Florence, cold and drizzly, had a four-hour wait to see the statue of David (we passed – I had seen it before, anyway)- and there were reproductions galore all over the neighborhood.
There was even the sight at an upscale restaurant of a mother breast-feeding her baby (probably a better meal than the one offered to us).
Two major things bothered me: One, I had to come to the horrible discovery that I am old and not able to wander from one end of a town to the other, or spring up steps at Metro or train stations (the French and Italians seem to disdain the use of escalators).

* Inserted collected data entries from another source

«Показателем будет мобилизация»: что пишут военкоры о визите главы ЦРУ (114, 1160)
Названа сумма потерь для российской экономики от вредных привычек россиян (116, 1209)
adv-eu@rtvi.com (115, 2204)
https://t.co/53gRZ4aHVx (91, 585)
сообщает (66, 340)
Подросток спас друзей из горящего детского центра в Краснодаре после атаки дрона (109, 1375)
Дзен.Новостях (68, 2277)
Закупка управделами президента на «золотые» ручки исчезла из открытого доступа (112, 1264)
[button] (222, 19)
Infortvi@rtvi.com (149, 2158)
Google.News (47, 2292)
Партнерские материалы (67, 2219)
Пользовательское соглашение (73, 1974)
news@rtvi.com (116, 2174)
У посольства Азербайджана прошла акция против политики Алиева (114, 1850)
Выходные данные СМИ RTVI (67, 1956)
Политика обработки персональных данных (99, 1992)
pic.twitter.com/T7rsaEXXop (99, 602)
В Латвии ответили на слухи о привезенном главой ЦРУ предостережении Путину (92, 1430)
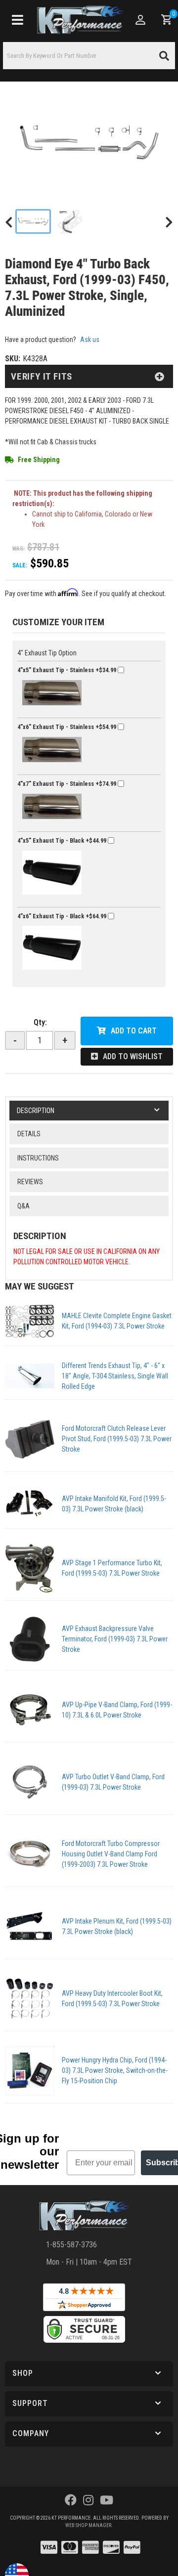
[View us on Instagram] (88, 2500)
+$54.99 (67, 726)
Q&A (23, 1206)
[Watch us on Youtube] (106, 2500)
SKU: (12, 358)
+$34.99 (67, 670)
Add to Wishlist (133, 1056)
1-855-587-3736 (71, 2244)
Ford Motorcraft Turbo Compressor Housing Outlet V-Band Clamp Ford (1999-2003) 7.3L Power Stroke (111, 1854)
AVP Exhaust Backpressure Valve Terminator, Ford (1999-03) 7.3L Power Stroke (115, 1639)
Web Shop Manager (88, 2525)
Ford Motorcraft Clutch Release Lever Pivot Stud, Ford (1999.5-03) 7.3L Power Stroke (117, 1438)
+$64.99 (62, 916)
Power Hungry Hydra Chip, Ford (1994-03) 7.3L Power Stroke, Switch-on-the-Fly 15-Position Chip (115, 2070)
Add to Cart (134, 1030)
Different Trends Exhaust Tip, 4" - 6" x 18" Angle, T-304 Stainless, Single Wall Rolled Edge (115, 1376)
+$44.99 (62, 840)
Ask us (89, 339)
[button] (89, 2373)
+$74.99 (67, 783)
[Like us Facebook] (71, 2500)
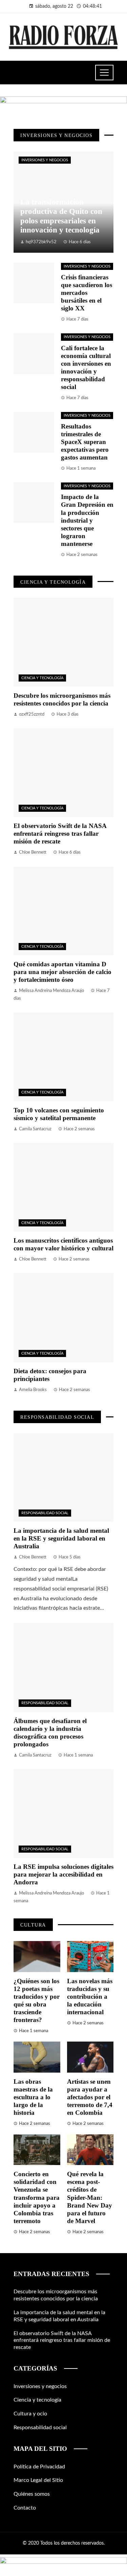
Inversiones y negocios (44, 160)
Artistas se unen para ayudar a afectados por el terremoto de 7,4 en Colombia (89, 2097)
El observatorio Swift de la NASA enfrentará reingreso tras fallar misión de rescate (60, 833)
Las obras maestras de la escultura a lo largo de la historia (33, 2097)
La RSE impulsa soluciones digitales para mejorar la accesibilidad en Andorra (63, 1874)
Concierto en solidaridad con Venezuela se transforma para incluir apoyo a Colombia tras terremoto (37, 2197)
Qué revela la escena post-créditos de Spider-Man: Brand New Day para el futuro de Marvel (89, 2197)
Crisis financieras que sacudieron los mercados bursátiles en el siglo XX (86, 293)
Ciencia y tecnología (42, 678)
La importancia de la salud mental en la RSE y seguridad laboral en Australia (61, 1538)
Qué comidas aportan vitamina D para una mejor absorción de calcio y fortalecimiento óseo (62, 972)
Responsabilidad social (44, 1513)
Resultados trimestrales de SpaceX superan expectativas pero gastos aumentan (85, 442)
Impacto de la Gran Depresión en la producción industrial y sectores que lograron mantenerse (87, 520)
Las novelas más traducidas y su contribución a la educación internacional (89, 1996)
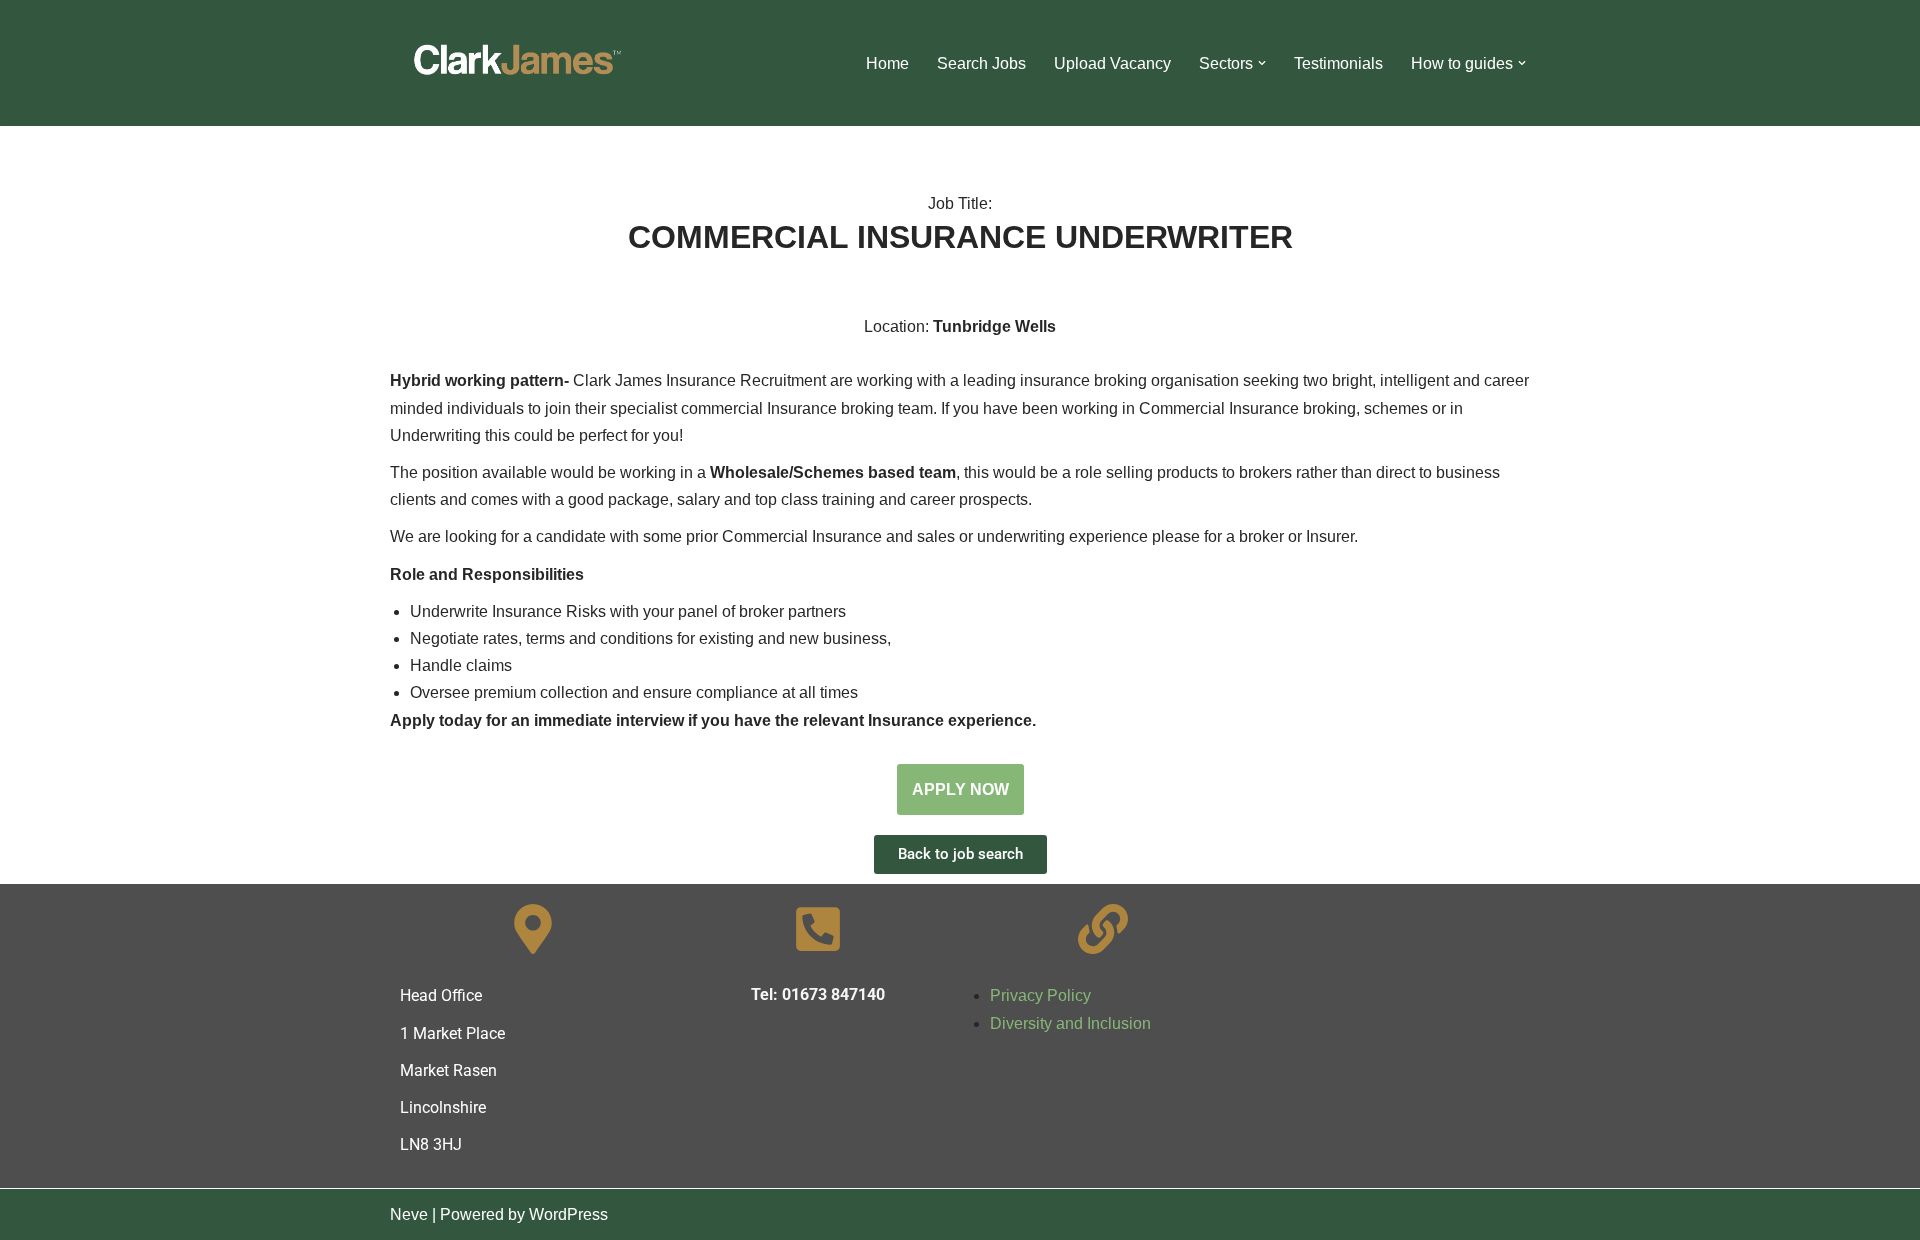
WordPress (568, 1214)
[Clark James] (515, 63)
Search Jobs (981, 63)
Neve (409, 1214)
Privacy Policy (1040, 995)
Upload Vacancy (1112, 63)
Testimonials (1338, 63)
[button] (1262, 63)
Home (887, 63)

The other, the smarmy suddenly rich Chinese who like locusts or cockroaches swarmed every nook and cranny of high priced hotels and retailers. They looked at you with that look, as if to tell you “I can buy you!” They are the people who rushed to the Louvre briefly to see the Mona Lisa, the only work of art whose name someone told them about. They are the people who, laden with outrageous purchase push you to the end of the sidewalk so they could pass. My only relief is the knowledge when they get back home they will become the utterly drab Chinese who are being counted by the billions.
Yet my companions will have thousands of pictures to share from their first-ever trip abroad. Too many expectations I had promised were left unfulfilled, the weather seldom was fair and mild. In addition, to provide a coda to the trip, on the flight home from Paris, someone on the plane died and we had to sit for an hour at the gate before we were allowed to deplane. But wait, there’s more! We had to wait in a miserably long line at passport control and then another long line for baggage inspection. An hour and a half of waiting! Welcome home to America!
When I was asked if I had anything to declare, summing up the costs, I almost said Bankruptcy. Now, time for a nap. It is either old age encroaching or jet lag.